Property-Based Testing Guide for pyFIA¶

Overview¶

Property-based testing with Hypothesis helps us verify that our code satisfies certain properties across a wide range of inputs, not just specific test cases.

What is Property-Based Testing?¶

Instead of writing:

def test_specific_case():
    assert calculate_area([1, 2, 3]) == 6

We write:

@given(values=st.lists(st.floats(min_value=0)))
def test_area_always_positive(values):
    assert calculate_area(values) >= 0

Hypothesis generates hundreds of test cases automatically!

Key Properties We Test¶

1. Mathematical Invariants¶

Variance is always non-negative
CV = (SE / Estimate) × 100
Proportions sum to ≤ 1
Ratios preserve ordering

2. Domain Constraints¶

Forest area ≤ Total area
Tree counts are non-negative
DBH values are positive
Plot counts match expected ranges

3. Statistical Properties¶

Estimates are unbiased
Variance formulas are correct
Stratification reduces variance
Confidence intervals contain true values

4. Data Integrity¶

Joins don't increase row counts
Filters reduce or maintain counts
Grouping preserves totals
Missing data is handled correctly

Running Property Tests¶

Basic Usage¶

# Run all property tests
uv run pytest tests/test_property_based.py -v

# Run with more examples (slower but more thorough)
uv run pytest tests/test_property_based.py --hypothesis-profile=ci

# Run specific test
uv run pytest tests/test_property_based.py::TestEstimationProperties::test_variance_non_negative -v

Hypothesis Profiles¶

dev: 10 examples (fast, for development)
ci: 100 examples (for continuous integration)
nightly: 1000 examples (thorough testing)

Debugging Failures¶

When a test fails, Hypothesis provides: 1. The minimal failing example 2. Steps to reproduce 3. Shrunk input that still fails

Example:

Falsifying example: test_variance_non_negative(
    n_plots=1,
    values=[0.0],
)

Writing New Property Tests¶

1. Identify Properties¶

Ask: "What should always be true?" - Output constraints (non-negative, bounded) - Relationships (X ≤ Y, sum = total) - Invariants (formulas, conservation laws)
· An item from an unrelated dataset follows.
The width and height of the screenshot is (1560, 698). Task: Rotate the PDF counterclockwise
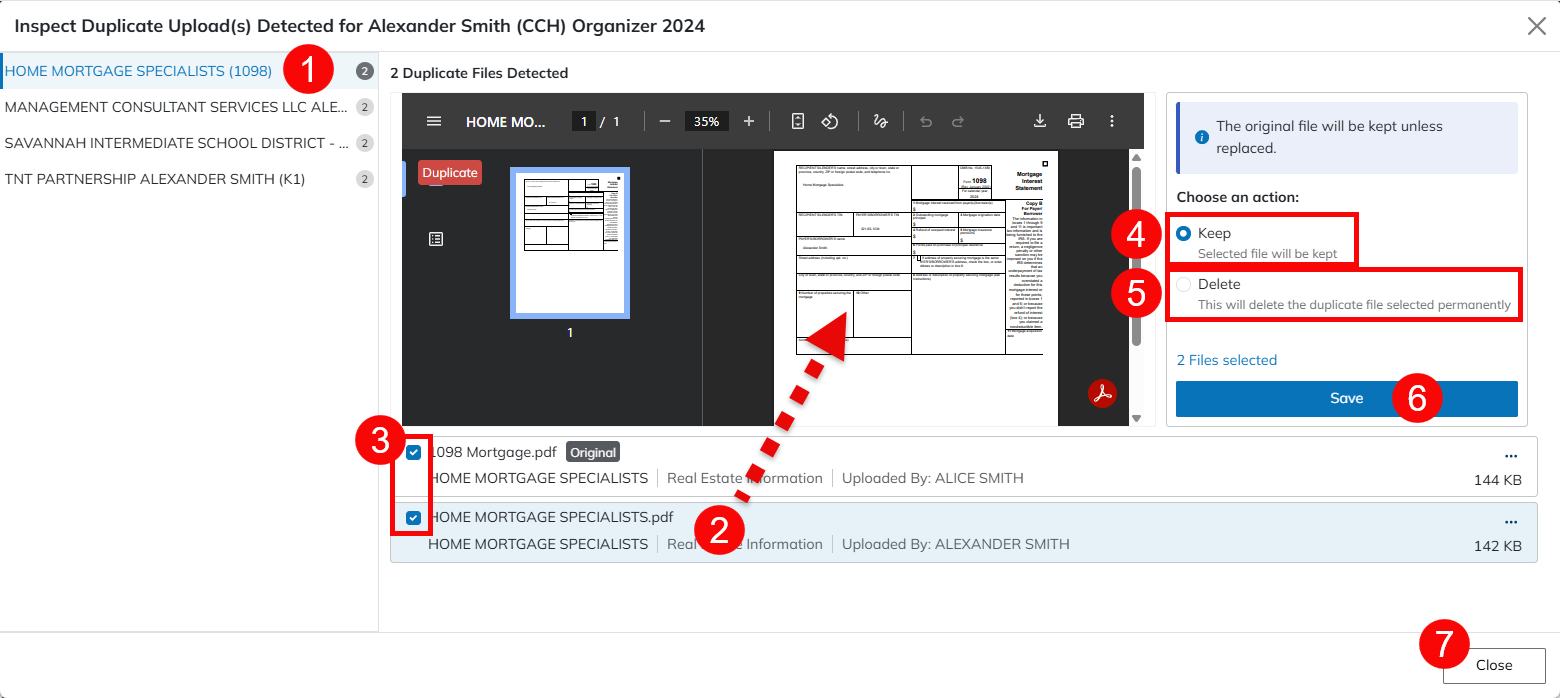coord(830,121)
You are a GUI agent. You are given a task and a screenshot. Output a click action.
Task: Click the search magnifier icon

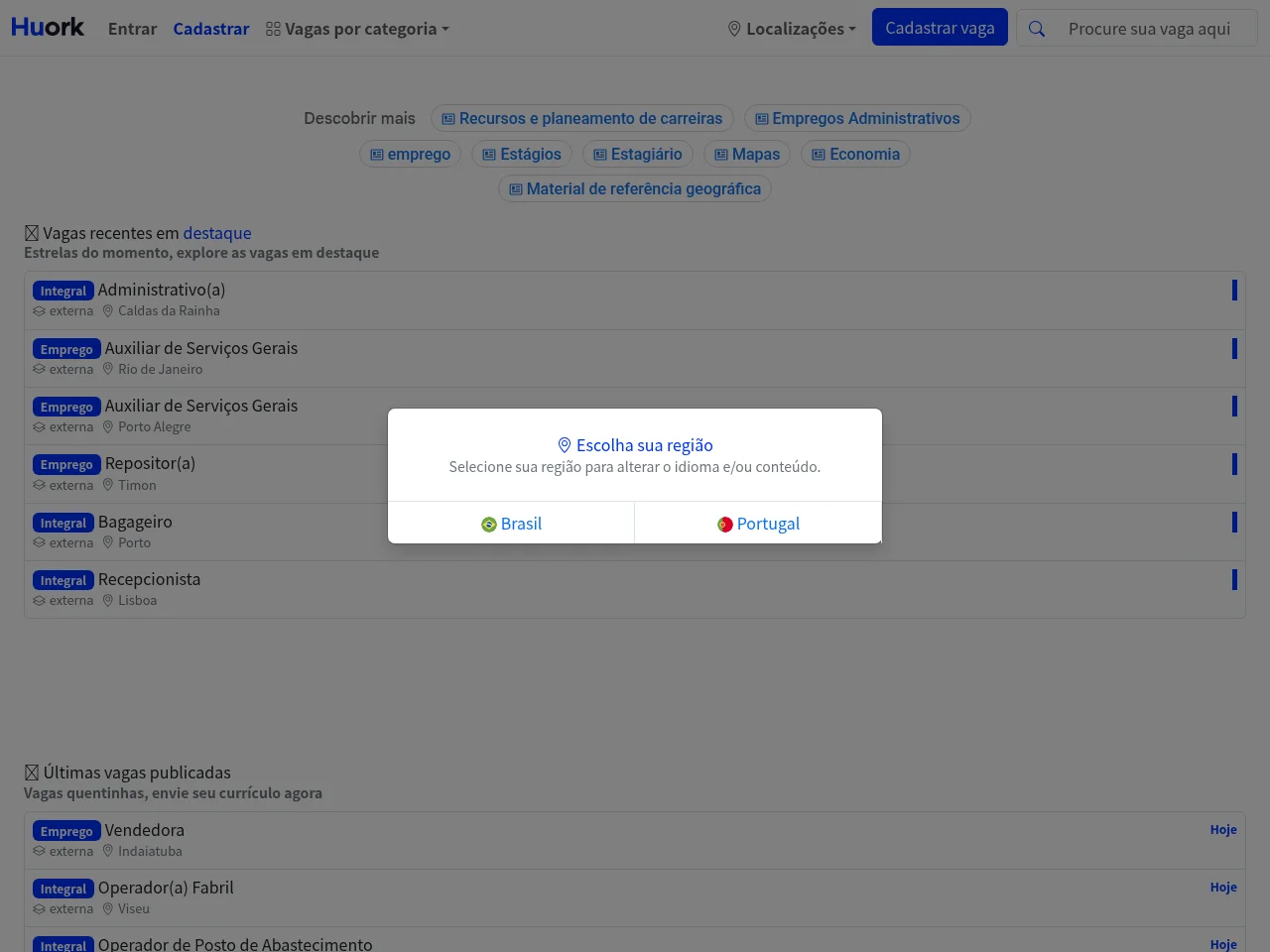point(1037,29)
2. Create Custom Strategies¶

@st.composite
def plot_data_strategy(draw):
    """Generate realistic plot data."""
    n_plots = draw(st.integers(min_value=1, max_value=100))
    return pl.DataFrame({
        "PLT_CN": [f"P{i:04d}" for i in range(n_plots)],
        "INVYR": draw(st.lists(
            st.integers(2010, 2025),
            min_size=n_plots,
            max_size=n_plots
        ))
    })

3. Write Property Tests¶

@given(data=plot_data_strategy())
def test_property(data):
    result = process_data(data)
    # Assert property holds
    assert property_check(result)

4. Handle Edge Cases¶

@given(values=st.lists(st.floats()))
def test_with_edge_cases(values):
    assume(len(values) > 0)  # Skip empty lists
    assume(not any(math.isnan(v) for v in values))  # Skip NaN

    result = calculate(values)
    assert result >= 0

Common Patterns¶

Testing Numerical Stability¶

@given(
    small=st.floats(min_value=1e-10, max_value=1e-5),
    large=st.floats(min_value=1e5, max_value=1e10)
)
def test_numerical_stability(small, large):
    # Should handle extreme values
    result = calculate_ratio(large, small)
    assert not math.isnan(result)
    assert not math.isinf(result)

Testing Transformations¶

@given(df=dataframe_strategy())
def test_transformation_preserves_property(df):
    original_sum = df["value"].sum()
    transformed = apply_transformation(df)
    # Transformation should preserve sum
    assert abs(transformed["value"].sum() - original_sum) < 1e-10

Testing Estimators¶

@given(
    true_value=st.floats(min_value=0, max_value=1000),
    n_samples=st.integers(min_value=10, max_value=1000)
)
def test_estimator_unbiased(true_value, n_samples):
    estimates = []
    for _ in range(100):
        sample = generate_sample(true_value, n_samples)
        estimates.append(calculate_estimate(sample))

    # Mean of estimates should be close to true value
    assert abs(np.mean(estimates) - true_value) < true_value * 0.1

Best Practices¶

Start Simple: Test obvious properties first
Use Realistic Data: Create domain-specific strategies
Test Relationships: Not just individual values
Consider Performance: Use @settings(deadline=...) for slow tests
Document Properties: Explain why property should hold

Integration with CI/CD¶

# .github/workflows/test.yml
- name: Run property tests
  run: |
    uv run pytest tests/test_property_based.py \
      --hypothesis-profile=ci \
      --hypothesis-show-statistics